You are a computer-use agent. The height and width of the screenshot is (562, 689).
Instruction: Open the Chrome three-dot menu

--

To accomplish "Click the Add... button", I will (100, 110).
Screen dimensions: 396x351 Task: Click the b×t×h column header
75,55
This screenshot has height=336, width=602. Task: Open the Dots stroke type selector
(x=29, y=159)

*SHORT PROBLEM*. Please print the records from the line containing "You are a computer-use" through the line containing "Instruction: Open the Chrome three-dot menu", with both of those lines included, and reproduce them without any change.

*THE REPLY*.
You are a computer-use agent. The height and width of the screenshot is (562, 689).
Instruction: Open the Chrome three-dot menu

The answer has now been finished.